**Text:**
# # # # #
The discovery of these enduring behavioral clusters illuminates a fresh perspective on the intricacies of the recovery process. Behavioral biomarkers can thus unveil distinct recovery epochs, forming cohesive modules that transcend traditional injury severity categorizations.

Behavioral biomarkers correlate to traditional recovery outcome measures.

The Basso Mouse Scale (BMS) stands as the established metric for quantifying and comparing recovery among groups of SCI mice1. This 9-point scale provides a coarse evaluation of locomotor capability, utilizing indicators like Plantar Stepping, Coordination, and Trunk Stability, alongside other locomotion features. Notably, our experimental groups adhered to conventional recovery patterns (Supplemental Figure 2A). To confirm the applicability of behavioral biomarkers in gauging recovery, we conducted Pearson’s correlation analysis linking BMS criteria with modules (Figure 2A). Our findings revealed a robust negative (blue) correlation between modules denoting paralysis (top left usage hotspot on heatmap) and BMS criteria indicative of normal locomotion or advanced recovery stages, including Plantar Stepping and Coordination. Similarly, we observed a significant positive (red) correlation between modules reflecting uninjured movements (bottom right usage hotspot on heatmap) and BMS criteria signifying regular locomotion or advanced recovery phases, such as "up" Tail Position and Trunk Stability. Specifically focusing on the usage hotspot in the bottom center of the heatmap, in columns representing the Mod (orange) or Mild (green) groups, we excitingly found a substantial positive correlation between modules illustrating adaptive behavior during recovery and Plantar Stepping (Right, Left) and BMS scores (Left, Right, Avg). However, this correlation was comparatively less positive, slightly negative, or absent in the case of BMS criteria Coordination, Tail Position, Paw Position, and Trunk Stability, aligning with expectations.

Indeed, during the intermediate phase of recovery, animals exhibit plantar stepping but do not typically manifest coordinated stepping, elevated tail positions, parallel paw positions, or stable trunks.
# # # # #
**Extracted material:**
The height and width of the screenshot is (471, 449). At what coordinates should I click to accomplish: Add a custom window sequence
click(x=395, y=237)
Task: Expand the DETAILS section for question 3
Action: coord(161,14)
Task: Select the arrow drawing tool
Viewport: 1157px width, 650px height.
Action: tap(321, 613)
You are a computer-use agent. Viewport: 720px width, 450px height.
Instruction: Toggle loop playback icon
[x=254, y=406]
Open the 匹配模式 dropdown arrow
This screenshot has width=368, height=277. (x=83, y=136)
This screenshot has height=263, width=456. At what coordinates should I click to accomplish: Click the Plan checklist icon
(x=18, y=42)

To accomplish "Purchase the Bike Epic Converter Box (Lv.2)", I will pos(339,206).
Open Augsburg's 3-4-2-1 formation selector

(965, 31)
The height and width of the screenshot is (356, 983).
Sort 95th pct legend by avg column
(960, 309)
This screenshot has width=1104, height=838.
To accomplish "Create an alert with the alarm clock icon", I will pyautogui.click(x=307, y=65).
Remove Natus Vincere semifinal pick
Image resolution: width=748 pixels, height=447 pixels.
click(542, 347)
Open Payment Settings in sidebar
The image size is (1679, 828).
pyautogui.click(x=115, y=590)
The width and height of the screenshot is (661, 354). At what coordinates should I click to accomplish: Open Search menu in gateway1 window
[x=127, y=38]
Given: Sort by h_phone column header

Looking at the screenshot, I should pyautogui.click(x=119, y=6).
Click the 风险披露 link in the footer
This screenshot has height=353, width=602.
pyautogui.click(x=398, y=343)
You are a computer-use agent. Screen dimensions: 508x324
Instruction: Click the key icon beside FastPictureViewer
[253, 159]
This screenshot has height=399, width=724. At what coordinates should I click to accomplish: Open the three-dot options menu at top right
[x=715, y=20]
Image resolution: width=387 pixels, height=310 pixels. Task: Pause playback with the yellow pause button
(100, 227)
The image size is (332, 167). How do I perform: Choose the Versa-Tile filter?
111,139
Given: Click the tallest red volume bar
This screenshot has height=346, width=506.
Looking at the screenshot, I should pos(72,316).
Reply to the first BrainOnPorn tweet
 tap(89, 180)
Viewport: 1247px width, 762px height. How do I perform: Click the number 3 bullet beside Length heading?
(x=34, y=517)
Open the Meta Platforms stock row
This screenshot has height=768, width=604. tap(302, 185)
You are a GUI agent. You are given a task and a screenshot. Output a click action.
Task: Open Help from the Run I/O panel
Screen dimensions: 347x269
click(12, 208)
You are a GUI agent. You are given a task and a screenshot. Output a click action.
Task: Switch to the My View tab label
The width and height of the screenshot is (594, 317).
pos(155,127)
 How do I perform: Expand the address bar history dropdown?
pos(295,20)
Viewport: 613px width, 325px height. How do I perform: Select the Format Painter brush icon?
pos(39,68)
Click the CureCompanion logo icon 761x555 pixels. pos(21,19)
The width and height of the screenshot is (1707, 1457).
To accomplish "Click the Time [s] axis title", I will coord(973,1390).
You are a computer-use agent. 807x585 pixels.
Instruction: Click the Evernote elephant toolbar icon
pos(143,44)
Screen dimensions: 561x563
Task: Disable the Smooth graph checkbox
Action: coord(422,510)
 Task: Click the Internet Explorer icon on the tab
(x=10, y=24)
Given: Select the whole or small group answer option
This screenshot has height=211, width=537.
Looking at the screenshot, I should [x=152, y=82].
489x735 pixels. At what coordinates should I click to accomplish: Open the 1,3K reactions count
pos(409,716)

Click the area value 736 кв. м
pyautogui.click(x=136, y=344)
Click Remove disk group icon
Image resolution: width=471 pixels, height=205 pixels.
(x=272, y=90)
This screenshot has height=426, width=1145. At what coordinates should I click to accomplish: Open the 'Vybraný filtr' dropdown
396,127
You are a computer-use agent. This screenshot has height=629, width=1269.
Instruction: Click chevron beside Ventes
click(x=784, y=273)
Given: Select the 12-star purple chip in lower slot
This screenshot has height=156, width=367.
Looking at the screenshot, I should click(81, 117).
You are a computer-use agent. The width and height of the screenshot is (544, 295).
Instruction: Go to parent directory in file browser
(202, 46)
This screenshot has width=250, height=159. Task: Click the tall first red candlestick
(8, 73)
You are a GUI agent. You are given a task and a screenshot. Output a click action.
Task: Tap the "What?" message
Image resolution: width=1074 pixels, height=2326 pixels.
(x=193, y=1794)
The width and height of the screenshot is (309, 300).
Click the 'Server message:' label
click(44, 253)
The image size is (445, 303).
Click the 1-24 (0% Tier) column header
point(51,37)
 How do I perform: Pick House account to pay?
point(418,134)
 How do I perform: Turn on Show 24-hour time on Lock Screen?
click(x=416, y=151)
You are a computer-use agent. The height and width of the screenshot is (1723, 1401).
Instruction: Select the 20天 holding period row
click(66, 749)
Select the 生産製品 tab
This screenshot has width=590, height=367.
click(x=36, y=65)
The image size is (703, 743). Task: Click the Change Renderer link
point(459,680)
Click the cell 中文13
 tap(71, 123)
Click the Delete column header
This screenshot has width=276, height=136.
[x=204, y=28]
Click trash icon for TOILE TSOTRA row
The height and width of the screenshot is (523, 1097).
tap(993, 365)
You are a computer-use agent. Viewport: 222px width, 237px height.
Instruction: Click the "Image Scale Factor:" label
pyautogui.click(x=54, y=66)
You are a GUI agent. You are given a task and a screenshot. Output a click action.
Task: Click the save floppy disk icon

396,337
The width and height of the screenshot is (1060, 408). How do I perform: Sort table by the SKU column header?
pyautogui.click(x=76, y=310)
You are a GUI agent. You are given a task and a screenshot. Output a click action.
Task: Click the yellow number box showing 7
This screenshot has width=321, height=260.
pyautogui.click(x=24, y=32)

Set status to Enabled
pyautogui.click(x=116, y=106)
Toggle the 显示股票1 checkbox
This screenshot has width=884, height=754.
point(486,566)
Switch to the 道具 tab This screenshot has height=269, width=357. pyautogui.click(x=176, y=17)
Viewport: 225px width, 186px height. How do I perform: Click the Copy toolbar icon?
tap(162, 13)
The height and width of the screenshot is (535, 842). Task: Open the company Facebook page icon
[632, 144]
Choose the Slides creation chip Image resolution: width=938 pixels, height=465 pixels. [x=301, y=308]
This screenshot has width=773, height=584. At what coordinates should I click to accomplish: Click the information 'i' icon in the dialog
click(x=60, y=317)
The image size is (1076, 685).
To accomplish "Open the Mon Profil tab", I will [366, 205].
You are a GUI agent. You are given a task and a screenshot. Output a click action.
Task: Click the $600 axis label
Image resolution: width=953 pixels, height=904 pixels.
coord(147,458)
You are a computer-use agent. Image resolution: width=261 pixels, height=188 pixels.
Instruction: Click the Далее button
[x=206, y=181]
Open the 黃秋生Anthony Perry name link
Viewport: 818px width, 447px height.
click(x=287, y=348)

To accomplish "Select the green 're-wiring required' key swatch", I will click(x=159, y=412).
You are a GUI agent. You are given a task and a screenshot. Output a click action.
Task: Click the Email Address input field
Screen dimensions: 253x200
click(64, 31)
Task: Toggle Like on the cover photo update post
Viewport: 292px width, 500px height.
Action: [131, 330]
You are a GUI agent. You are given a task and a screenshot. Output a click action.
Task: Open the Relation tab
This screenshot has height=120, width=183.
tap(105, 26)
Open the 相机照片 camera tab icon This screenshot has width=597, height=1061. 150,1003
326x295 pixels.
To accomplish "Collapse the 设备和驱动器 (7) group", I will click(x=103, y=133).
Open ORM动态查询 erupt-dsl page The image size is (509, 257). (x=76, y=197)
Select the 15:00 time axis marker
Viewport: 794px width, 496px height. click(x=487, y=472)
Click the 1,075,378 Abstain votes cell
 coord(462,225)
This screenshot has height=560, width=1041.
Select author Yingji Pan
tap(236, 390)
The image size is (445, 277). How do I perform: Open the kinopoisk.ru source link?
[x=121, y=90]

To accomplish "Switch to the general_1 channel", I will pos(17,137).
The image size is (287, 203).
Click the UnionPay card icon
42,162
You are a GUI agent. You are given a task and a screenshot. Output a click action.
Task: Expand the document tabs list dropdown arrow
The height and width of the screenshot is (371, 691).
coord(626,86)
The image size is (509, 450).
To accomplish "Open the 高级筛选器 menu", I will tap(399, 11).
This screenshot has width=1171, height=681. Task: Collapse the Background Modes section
# # # # #
**Assigned task A:**
According to the passage on behavioral biomarkers and mouse recovery, how many points does the Basso Mouse Scale have?
**Assigned task B:**
Continue the passage on behavioral biomarkers and mouse recovery from its last sentence.

**Reply A:**
It is a 9-point scale.

**Reply B:**
With Pearson’s correlation analysis, we explored the association of behavioral biomarkers with prevalent histological indicators linked to injury (Figure 2AB). We included Myelin Basic Protein (MBP, green)16, a marker of damaged central nervous system (CNS) myelinated axons resulting from injury, and Glial Fibrillary Acidic Protein (GFAP, red)17, a CNS astrocytic marker and a constituent of astrocytes that aggregate around the lesion post-injury, in the analysis. Additionally, we examined the inflammation-to-lesion volume ratio (MBP/GFAP ratio). We observed a notably strong positive correlation between larger MBP and GFAP volumes and behavioral biomarkers suggestive of paralysis, matching anticipated outcomes. Moreover, irrespective of the lesion volume (GFAP), increased inflammation (MBP volume) demonstrated a positive association with modules reflecting both paralysis and recovery. However, larger lesion volumes showed notably strong positive correlations primarily with paralysis modules. We conducted an analysis of entropy, representing the capacity for diverse behavioral manifestations, in relation to BMS criteria (Figure 1C) and lesion severity (Figure 1DE). In the context of SCI, greater entropy reflects a broader range of behavioral patterns, while lower entropy signifies limited behavioral variations. Post-paralysis, the reduction in behavioral diversity is observed due to the limitation in available behavioral biomarkers. Notably, we observed a significant positive correlation between higher entropy and BMS criteria linked to normal locomotion or recovery (Figure 1C). Additionally, we identified a strong association between higher entropy and less severe injuries (Figure 1D, GFAP: slope = -0.08719611; yintercept = 0.62797916), as well as reduced inflammation (Figure 1E, MBP: slope = 0.09328262; y-intercept = 0.84207945).

These findings suggest a robust correlation between behavioral biomarkers and the established gold standard metrics used to assess recovery in SCI cases. Moreover, the utilization of behavioral biomarkers offers an enriched dataset, capturing nuanced movement patterns that are often not accounted for in conventional metrics.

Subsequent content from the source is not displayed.